# Trecho da página
Contudo, a escola, especialmente a de ensino médio, foi espaço basilar para experimentações e construções identitárias e de subjetivação pela música e pelos coletivos juvenis. Assim, se os sujeitos desempenham diversas lógicas de ação, é também porque os espaços e, aqui, a escola veem-se também estruturados por diferentes princípios e lógicas. Por isso, a experiência escolar deve ser entendida pelas condutas individuais e coletivas "[...] dominadas pela heterogeneidade de princípios constitutivos e pela atividade dos indivíduos que devem construir o sentido de suas práticas no seio desta mesma heterogeneidade" (DUBET, 1994, p. 15).
Eduardo se identificava como pertencente à "turma do fundão", mesmo sem se considerar indisciplinado ou do tipo que deu "trabalho aos professores". Quando era necessário realizar alguma atividade, sua postura era: "Agora eu quero ser um aluno responsável, aí sento na primeira cadeira" (EDUARDO, 2012). Com ampliadas relações de interação, se considerava um "turista" na sala de aula, não porque era infrequente, mas porque se deslocava entre todos os grupos e lugares. Não se percebia como participante de turminhas, já que construiu interações de sociabilidade alargadas na escola e, por isso, afirmou: "Eu sempre fui meio de todas panelinhas... sei lá, acho que isso me ajudava também" (EDUARDO, 2012).
A escola foi também o ambiente de vivências no movimento estudantil. Eduardo envolveu-se com a luta pelo meio-passe para estudantes e tentou construir um grêmio na escola de ensino médio. As vivências do jovem na expressão musical do hip hop e a prática contestadora do rap, estilo reconhecido desde sua origem pelas denúncias de injustiças e opressões (DAYRELL, 2005), parecem ter se vinculado às possibilidades de participação na escola. Em outras palavras, entre o rap e o movimento estudantil havia práticas consonantes de denúncia e luta. A escola foi ainda o espaço de contestação e negociação. Suas características pessoais de carisma e liderança foram exercidas nesse contexto:
Eu queria fazer o grêmio. Eu causei lá na escola. Um dia lá qualquer, eu passei em todas as salas do segundo ano falando que... o discurso era mais ou menos assim, que "A gente é obrigado a ter um grêmio e eles não deixam". E falei mal da diretora e tal. Aí todo mundo desceu pro pátio. Você já foi nessa escola? Então, não tem aquela escada, assim? Foi incrível. Eu sem megafone. Eu no meio. O povo tudo aqui. Umas 200 pessoas aqui. Umas 200 aqui. E umas 500, assim, no pátio. A diretora enlouqueceu. "O que está acontecendo?". Nunca tinha acontecido isso. "Vão voltar todo mundo pra sala!". E sem megafone, eu: "A gente não vai voltar enquanto não tiver grêmio". E todo mundo "Não!" (EDUARDO, 2012).

# O problema
Transcreva do trecho da página tudo o que vai de "Contudo, a escola, especialmente" até "1994, p. 15).". O material a seguir não é necessário.

# Dados armazenados
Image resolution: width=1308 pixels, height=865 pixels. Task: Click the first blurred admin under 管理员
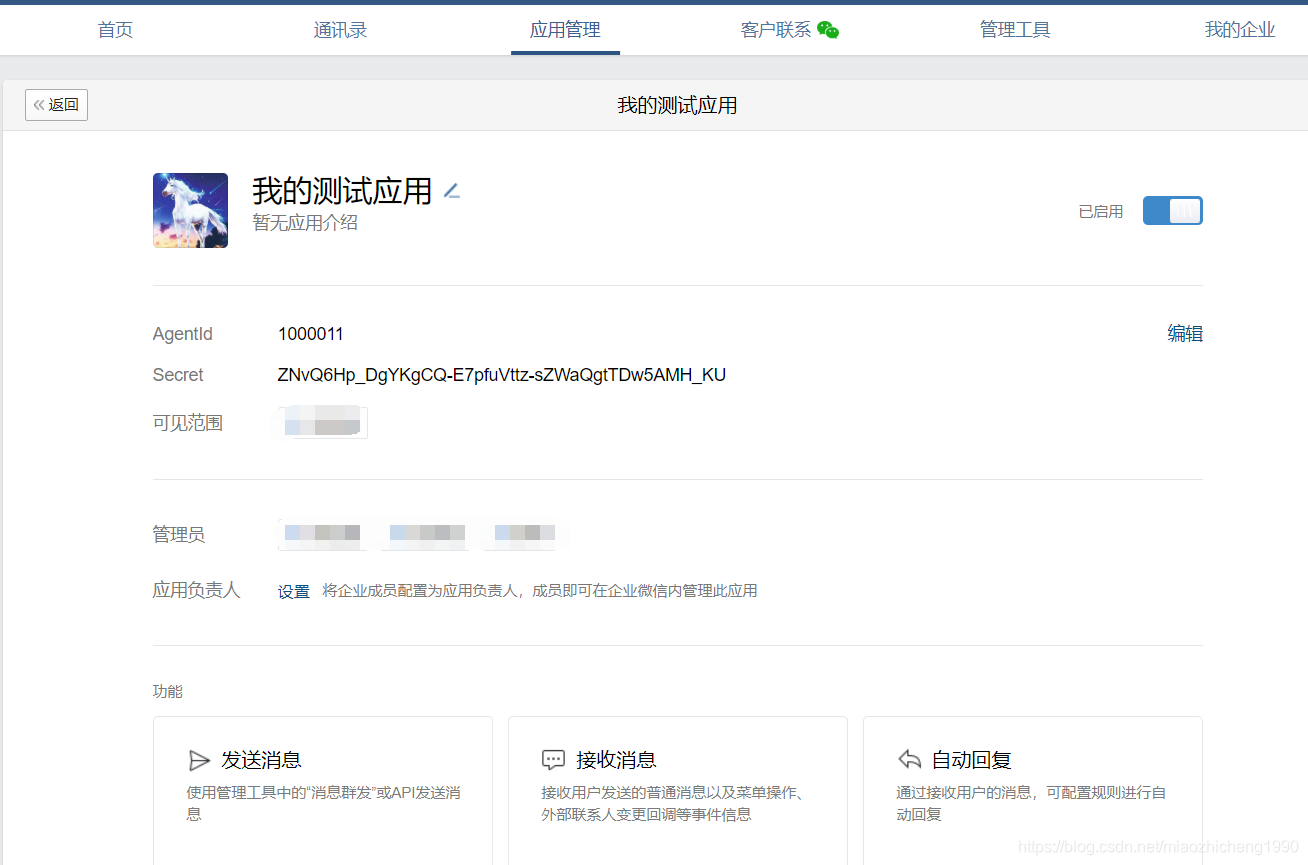click(x=319, y=534)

# Resposta da tarefa
Contudo, a escola, especialmente a de ensino médio, foi espaço basilar para experimentações e construções identitárias e de subjetivação pela música e pelos coletivos juvenis. Assim, se os sujeitos desempenham diversas lógicas de ação, é também porque os espaços e, aqui, a escola veem-se também estruturados por diferentes princípios e lógicas. Por isso, a experiência escolar deve ser entendida pelas condutas individuais e coletivas "[...] dominadas pela heterogeneidade de princípios constitutivos e pela atividade dos indivíduos que devem construir o sentido de suas práticas no seio desta mesma heterogeneidade" (DUBET, 1994, p. 15).